GIVEN TASK: Reproduce the entries in the stretch from the line containing "2024 (540, 976)" through the line containing "axa (637, 591)", both included, keeping each request text as is but multiplying every coordinate value in the answers by 0.95 and rounding to the nearest whole number, with halves rounded up. Output only those lines.

AVAILABLE RECORDS:
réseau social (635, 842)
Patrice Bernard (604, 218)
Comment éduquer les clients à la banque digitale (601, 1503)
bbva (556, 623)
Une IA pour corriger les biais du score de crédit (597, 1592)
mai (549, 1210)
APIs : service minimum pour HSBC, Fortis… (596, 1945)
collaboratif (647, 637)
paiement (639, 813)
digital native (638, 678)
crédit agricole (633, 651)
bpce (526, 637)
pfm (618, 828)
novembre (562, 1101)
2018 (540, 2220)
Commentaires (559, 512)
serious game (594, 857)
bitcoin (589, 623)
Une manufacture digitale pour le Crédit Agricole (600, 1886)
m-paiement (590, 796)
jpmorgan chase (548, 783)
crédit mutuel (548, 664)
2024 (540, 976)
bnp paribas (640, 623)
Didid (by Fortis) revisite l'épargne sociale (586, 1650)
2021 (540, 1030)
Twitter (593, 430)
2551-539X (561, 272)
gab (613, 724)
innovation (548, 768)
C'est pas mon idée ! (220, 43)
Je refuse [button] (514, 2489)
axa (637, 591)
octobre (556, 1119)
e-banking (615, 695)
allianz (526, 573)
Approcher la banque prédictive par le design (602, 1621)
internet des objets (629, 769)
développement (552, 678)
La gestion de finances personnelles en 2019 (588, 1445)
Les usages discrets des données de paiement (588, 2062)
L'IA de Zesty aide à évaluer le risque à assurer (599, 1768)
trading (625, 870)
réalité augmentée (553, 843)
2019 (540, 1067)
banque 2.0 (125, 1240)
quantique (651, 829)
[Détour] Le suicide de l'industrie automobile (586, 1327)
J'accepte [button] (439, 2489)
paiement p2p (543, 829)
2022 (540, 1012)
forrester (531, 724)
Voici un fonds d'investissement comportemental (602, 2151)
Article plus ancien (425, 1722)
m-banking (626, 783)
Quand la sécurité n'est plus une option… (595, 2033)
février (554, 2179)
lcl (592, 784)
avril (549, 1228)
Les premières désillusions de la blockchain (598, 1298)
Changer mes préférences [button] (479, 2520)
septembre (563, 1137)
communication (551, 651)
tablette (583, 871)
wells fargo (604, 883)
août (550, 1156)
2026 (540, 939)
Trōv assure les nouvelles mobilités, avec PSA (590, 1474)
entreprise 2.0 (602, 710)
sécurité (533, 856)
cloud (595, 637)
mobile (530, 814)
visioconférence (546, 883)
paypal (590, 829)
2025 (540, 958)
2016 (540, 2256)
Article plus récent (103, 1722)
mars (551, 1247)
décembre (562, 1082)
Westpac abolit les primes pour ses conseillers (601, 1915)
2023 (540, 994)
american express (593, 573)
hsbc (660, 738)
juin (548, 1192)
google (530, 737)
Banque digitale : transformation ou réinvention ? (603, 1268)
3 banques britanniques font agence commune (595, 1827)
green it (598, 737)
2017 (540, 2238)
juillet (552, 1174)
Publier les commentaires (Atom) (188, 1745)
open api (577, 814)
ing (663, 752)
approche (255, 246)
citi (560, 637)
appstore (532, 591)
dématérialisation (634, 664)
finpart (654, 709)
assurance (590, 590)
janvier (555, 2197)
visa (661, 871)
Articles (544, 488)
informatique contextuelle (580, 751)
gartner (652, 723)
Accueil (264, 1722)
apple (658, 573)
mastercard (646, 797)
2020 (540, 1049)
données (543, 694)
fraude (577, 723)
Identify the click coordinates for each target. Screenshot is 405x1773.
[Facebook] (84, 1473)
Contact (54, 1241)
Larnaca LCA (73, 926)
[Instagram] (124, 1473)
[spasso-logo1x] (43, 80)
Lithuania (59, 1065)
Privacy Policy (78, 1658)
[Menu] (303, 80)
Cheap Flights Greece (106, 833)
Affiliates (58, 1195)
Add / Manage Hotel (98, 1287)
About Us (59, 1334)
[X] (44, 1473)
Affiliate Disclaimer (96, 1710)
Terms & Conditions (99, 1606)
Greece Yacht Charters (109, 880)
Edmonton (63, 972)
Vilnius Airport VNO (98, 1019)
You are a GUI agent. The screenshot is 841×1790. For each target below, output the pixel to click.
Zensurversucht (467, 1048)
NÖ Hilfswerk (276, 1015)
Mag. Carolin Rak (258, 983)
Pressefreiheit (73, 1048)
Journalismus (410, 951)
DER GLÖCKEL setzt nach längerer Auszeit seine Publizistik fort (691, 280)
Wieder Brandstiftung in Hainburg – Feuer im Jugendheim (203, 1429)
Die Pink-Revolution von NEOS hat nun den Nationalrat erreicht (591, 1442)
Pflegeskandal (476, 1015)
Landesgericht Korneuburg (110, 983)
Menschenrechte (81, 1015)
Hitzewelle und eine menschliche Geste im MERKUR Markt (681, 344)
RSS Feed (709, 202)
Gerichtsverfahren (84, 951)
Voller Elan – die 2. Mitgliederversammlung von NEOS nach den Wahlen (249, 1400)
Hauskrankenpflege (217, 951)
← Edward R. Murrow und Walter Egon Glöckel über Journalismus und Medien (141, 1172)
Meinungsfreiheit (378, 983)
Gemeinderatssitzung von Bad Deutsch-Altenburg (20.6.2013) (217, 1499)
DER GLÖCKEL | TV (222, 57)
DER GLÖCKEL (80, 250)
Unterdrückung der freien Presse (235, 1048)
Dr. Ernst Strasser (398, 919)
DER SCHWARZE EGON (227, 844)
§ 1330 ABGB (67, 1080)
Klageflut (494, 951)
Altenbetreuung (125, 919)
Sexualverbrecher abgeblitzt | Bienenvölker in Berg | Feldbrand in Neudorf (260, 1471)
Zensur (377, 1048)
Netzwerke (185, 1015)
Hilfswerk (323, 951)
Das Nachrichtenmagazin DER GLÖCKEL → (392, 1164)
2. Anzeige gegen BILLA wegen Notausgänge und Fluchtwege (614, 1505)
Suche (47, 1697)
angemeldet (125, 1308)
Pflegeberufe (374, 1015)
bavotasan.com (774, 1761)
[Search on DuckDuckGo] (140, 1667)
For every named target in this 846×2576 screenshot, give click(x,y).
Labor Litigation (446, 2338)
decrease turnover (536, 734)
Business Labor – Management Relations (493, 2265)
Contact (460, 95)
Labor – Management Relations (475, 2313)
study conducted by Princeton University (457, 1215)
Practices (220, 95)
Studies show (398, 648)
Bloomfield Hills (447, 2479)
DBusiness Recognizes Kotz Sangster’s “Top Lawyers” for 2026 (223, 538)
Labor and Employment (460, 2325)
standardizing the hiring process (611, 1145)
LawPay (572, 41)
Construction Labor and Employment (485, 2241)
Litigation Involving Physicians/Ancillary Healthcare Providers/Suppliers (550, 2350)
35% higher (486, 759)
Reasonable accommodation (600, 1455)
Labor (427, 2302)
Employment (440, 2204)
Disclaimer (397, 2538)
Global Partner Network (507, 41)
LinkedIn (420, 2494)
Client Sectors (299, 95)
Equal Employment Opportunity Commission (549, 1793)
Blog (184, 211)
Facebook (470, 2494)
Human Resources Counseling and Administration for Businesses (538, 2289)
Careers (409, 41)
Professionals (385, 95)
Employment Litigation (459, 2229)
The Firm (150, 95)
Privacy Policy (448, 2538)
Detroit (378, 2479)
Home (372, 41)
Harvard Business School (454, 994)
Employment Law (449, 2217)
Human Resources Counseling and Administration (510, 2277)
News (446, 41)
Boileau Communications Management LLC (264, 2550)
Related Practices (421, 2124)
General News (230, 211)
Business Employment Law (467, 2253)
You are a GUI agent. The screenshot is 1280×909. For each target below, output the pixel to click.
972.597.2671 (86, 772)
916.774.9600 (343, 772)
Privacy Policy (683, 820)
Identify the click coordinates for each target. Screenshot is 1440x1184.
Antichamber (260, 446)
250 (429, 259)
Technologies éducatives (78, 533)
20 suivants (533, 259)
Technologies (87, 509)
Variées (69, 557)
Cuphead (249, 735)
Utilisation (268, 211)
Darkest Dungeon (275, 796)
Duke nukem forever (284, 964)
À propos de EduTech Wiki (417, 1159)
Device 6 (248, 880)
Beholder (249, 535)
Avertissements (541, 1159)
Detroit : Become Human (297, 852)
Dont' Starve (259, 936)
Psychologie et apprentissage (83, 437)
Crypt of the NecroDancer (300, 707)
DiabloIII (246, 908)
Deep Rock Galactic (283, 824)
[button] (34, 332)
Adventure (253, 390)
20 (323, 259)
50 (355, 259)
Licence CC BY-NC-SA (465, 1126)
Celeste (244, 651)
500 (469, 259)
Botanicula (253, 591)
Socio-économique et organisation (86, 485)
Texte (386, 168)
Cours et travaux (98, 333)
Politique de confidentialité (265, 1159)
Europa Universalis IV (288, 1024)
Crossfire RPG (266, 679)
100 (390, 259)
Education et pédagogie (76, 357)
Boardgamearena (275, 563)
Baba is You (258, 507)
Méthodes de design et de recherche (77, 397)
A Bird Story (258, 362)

COMPLETE OUTPUT:
2024 (513, 927)
bnp paribas (608, 592)
Didid (by Fortis) revisite l'épargne sociale (557, 1568)
2021 (513, 979)
Twitter (563, 409)
2551-539X (533, 258)
gab (582, 688)
innovation (521, 730)
C'est pas mon idée ! (209, 41)
Je refuse [button] (488, 2365)
axa (605, 561)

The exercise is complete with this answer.